MiniMax M2.5 - The first open model to beat Sonnet made for productivity
by•
Introducing M2.5, an open-source frontier model designed for real-world productivity. SOTA performance at coding (SWE-Bench Verified 80.2%), search (BrowseComp 76.3%), agentic tool-calling (BFCL 76.8%) & office work. Optimized for efficient execution, 37% faster at complex tasks. At $1 per hour with 100 tps, infinite scaling of long-horizon agents now economically possible.


Replies
Big news for open models: MiniMax-M2.5 is out with SOTA performance at coding (SWE-Bench Verified 80.2%). The first open model to beat Sonnet. Only @Claude by Anthropic's Opus and @OpenAI 's GPT-5.2 Codex score higher.

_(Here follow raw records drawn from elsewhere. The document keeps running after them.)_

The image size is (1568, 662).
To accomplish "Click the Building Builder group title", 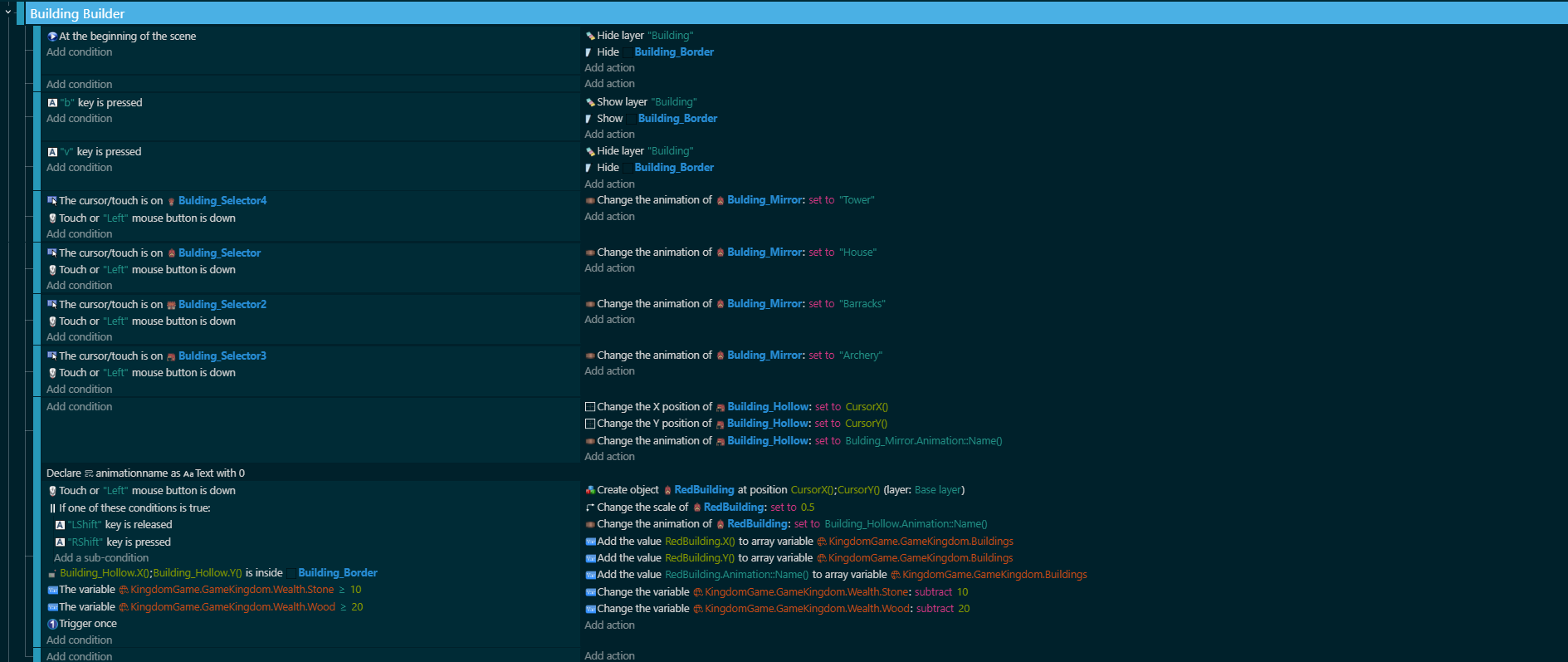I will [x=77, y=13].
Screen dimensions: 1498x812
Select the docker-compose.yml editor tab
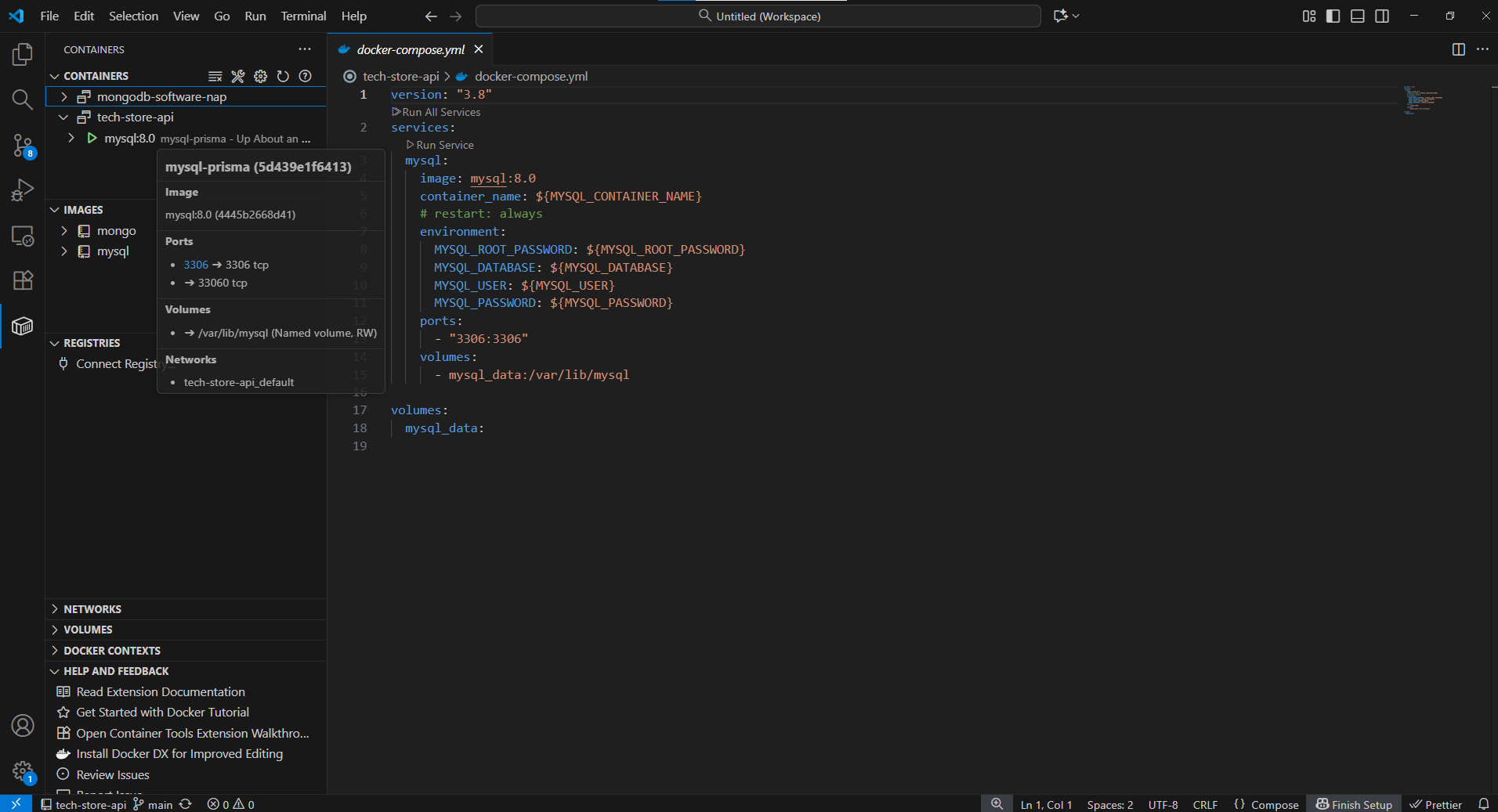[410, 49]
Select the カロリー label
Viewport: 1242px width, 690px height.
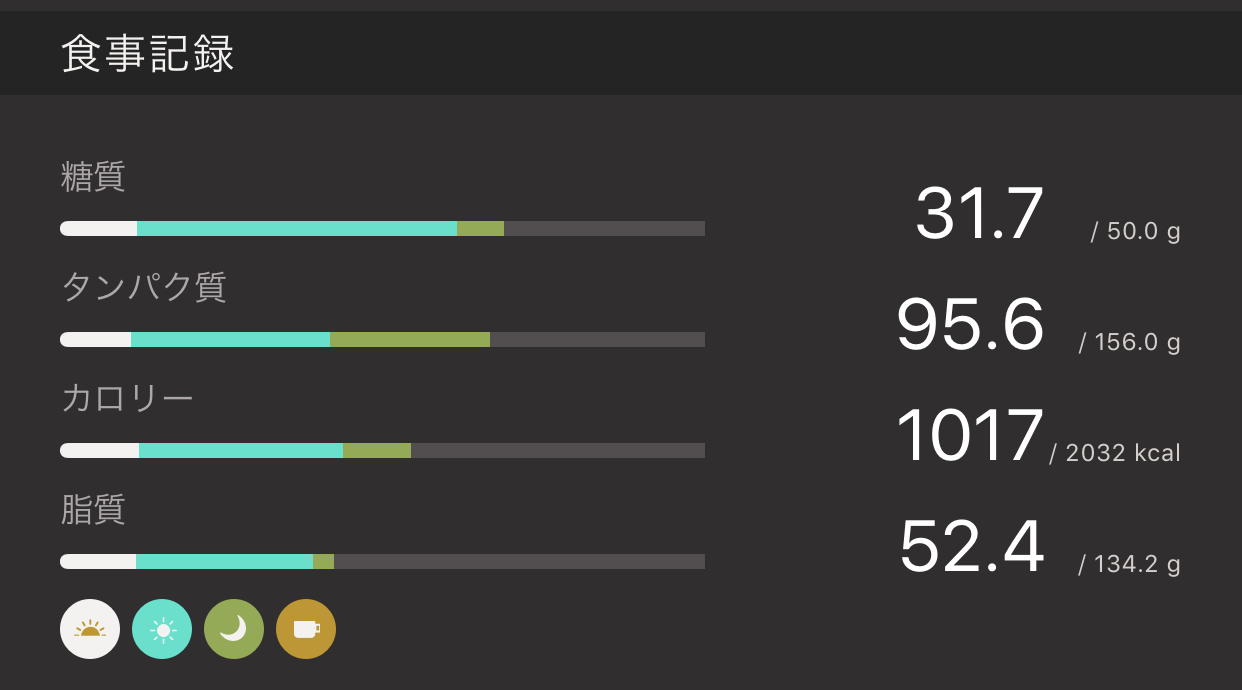click(127, 399)
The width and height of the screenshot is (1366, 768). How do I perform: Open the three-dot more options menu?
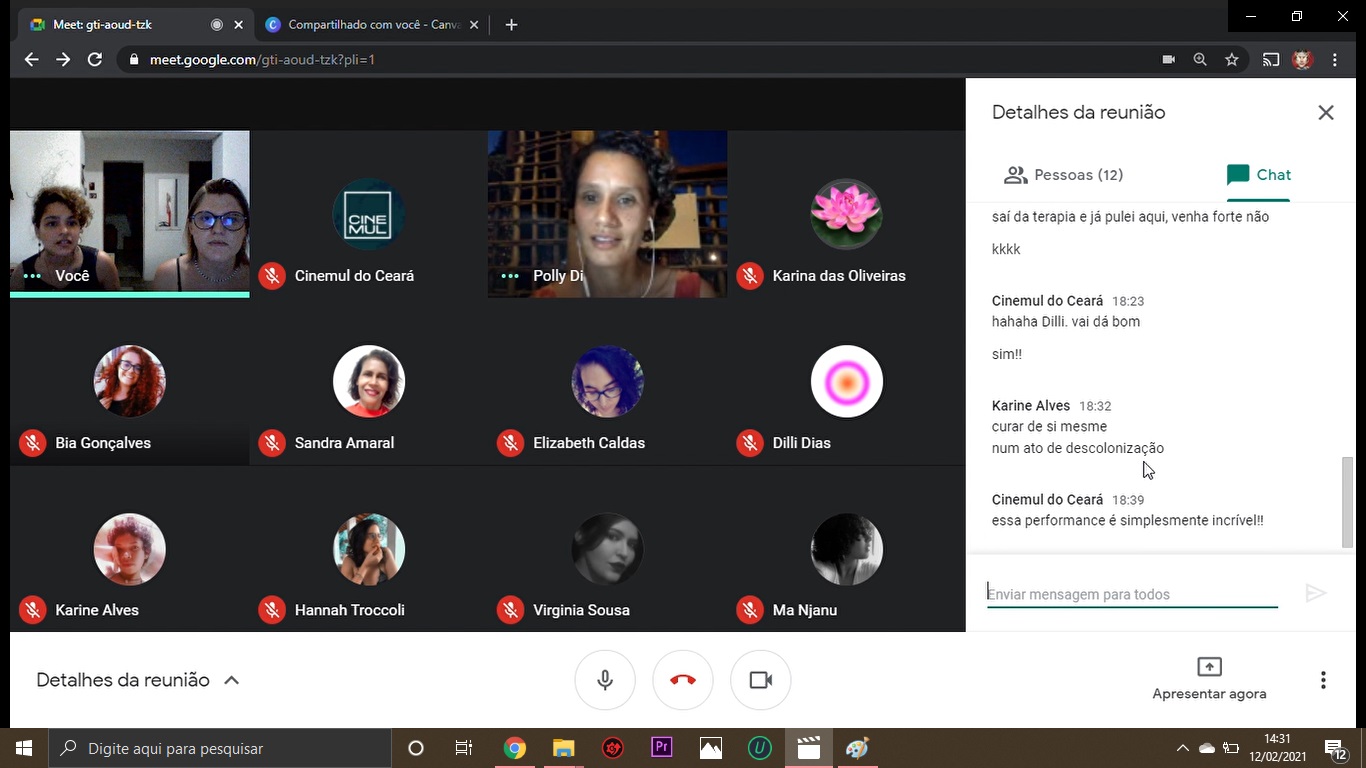point(1322,680)
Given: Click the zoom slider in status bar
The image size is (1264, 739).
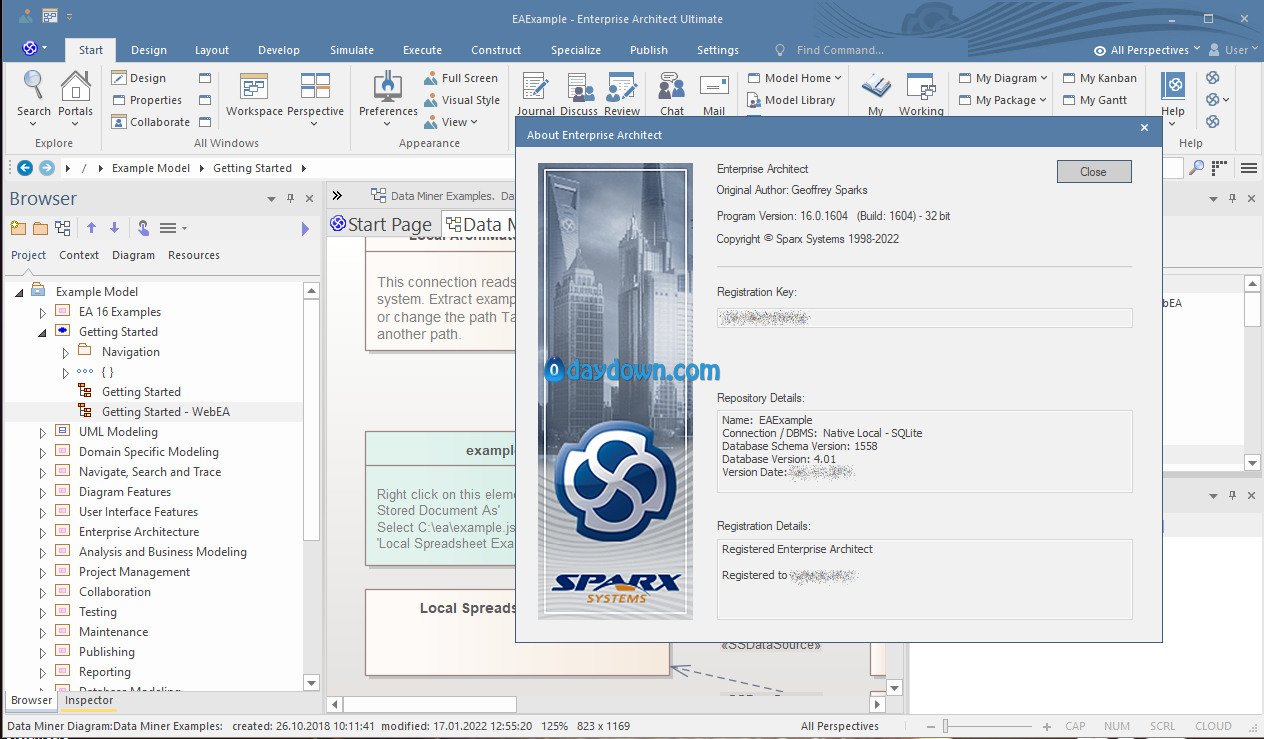Looking at the screenshot, I should point(946,726).
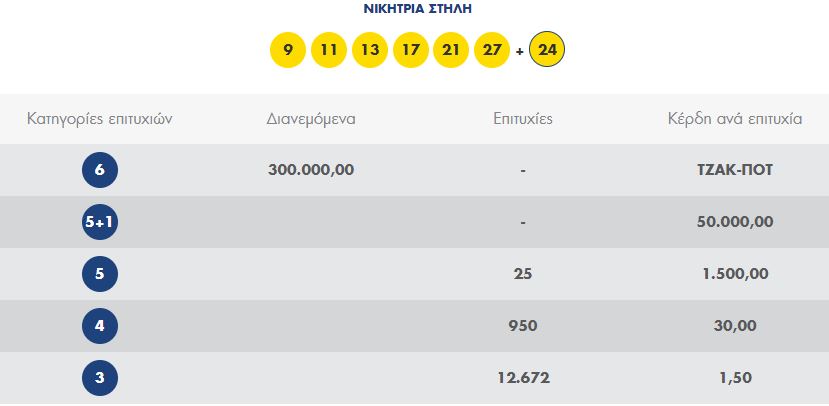
Task: Click the yellow number 27 ball
Action: pos(492,50)
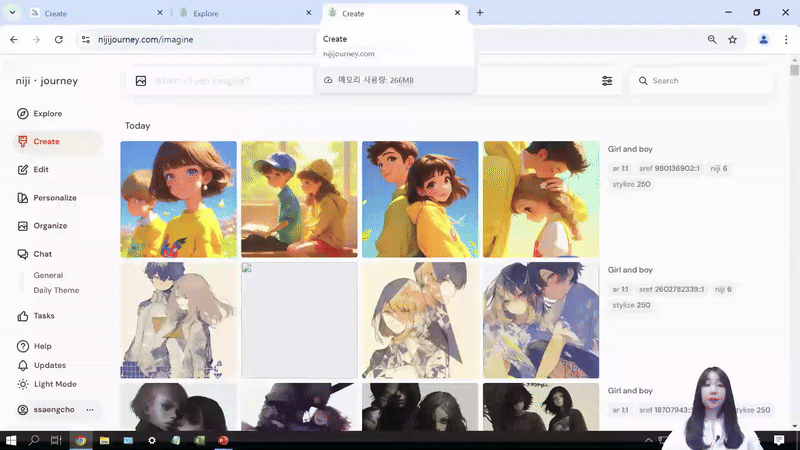Bookmark this page with star icon

[733, 39]
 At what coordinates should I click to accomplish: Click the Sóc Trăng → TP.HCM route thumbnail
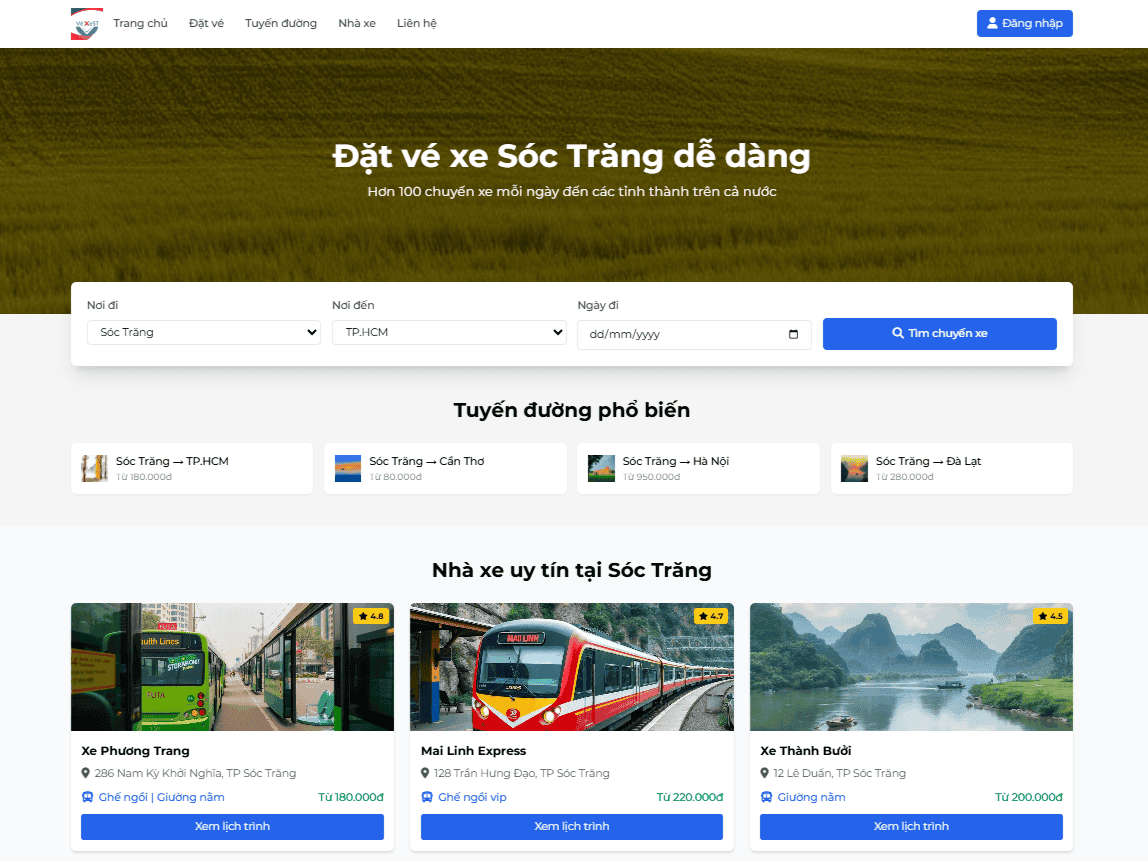coord(95,468)
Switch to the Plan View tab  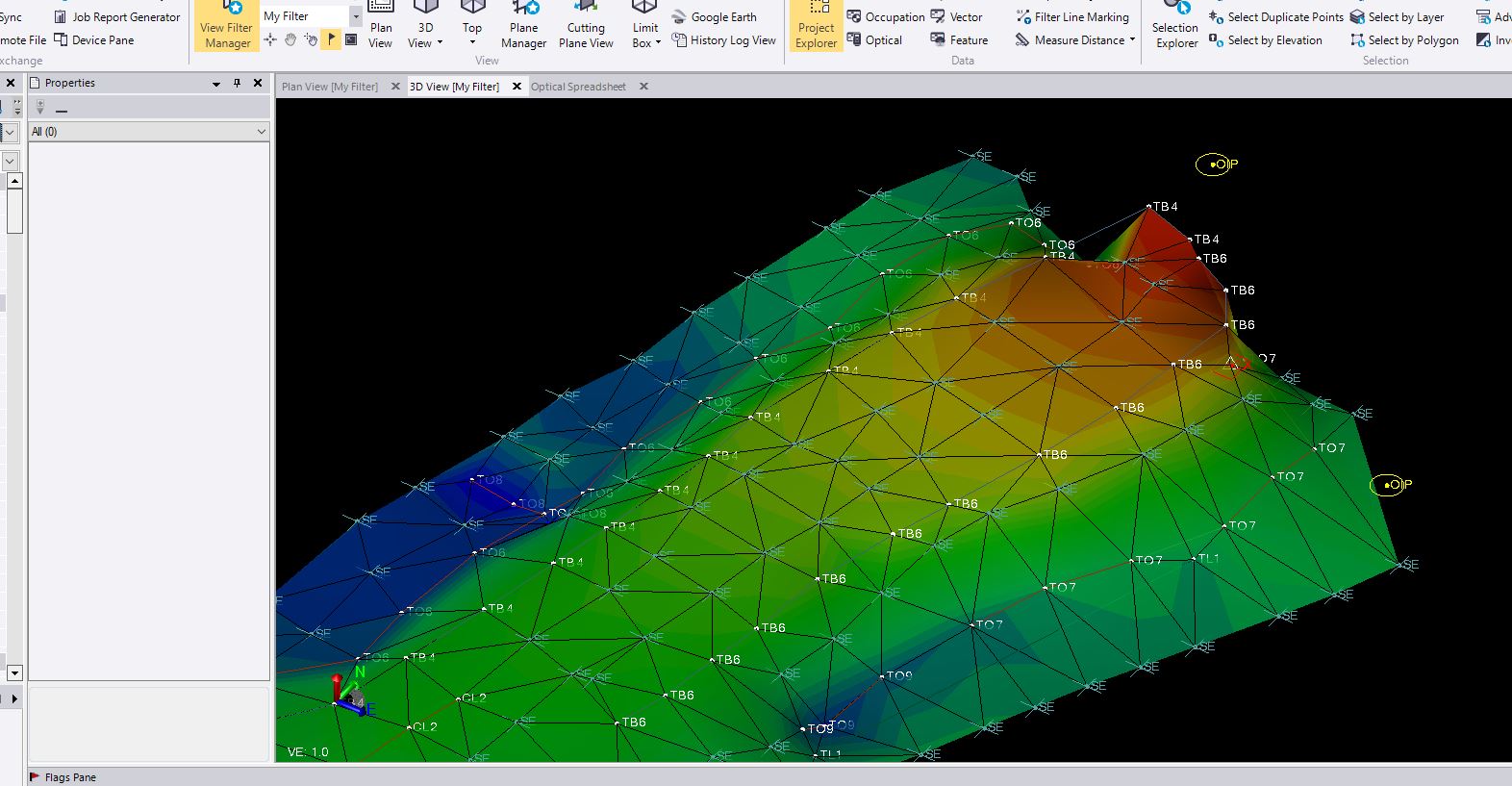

Paths between open and proprietary models are converging...
Pro tip: If you want to quickly experiment with it, @MiniMax-M2.5 is free for a week on @Kilo Code (until Thursday, Feb 19).
OSS ftw!
@fmerian How do you define “productivity” in the context of an AI model? How should users expect the model to change daily workflows?
80%+ on SWE-Bench Verified for an open model is wild — especially if it’s actually usable in real workflows and not just benchmark-flexing. Curious how it holds up on messy, legacy codebases vs clean benchmark repos?
vibecoder.date
Awesome!
is it available for opencode yet?
apparently! see pricing: https://opencode.ai/docs/zen/#pricing
The claim of beating Sonnet on SWE-Bench is bold for an open model! :o How does the context window size compare to Sonnet when handling large codebases?
AI Meal Planner
Impressive benchmarks especially on SWE-Bench and tool-calling.
I’m curious though: in real-world workflows, where does M2.5 feel meaningfully different from existing frontier models?
For example, does the 37% speed gain translate into noticeably better agent reliability on longer tasks, or is it mostly execution time?
Would love to understand where it actually changes day-to-day usage.
That SWE-Bench score is wild for an open model. I've been running Sonnet for most of my coding workflows and honestly the cost adds up fast when you're doing long agentic runs. $1/hr with 100 tps would be a game changer if the quality holds up in practice. Curious - how does it handle multi-file refactors? That's where I see most models fall apart, they lose context across files even when the benchmarks look great.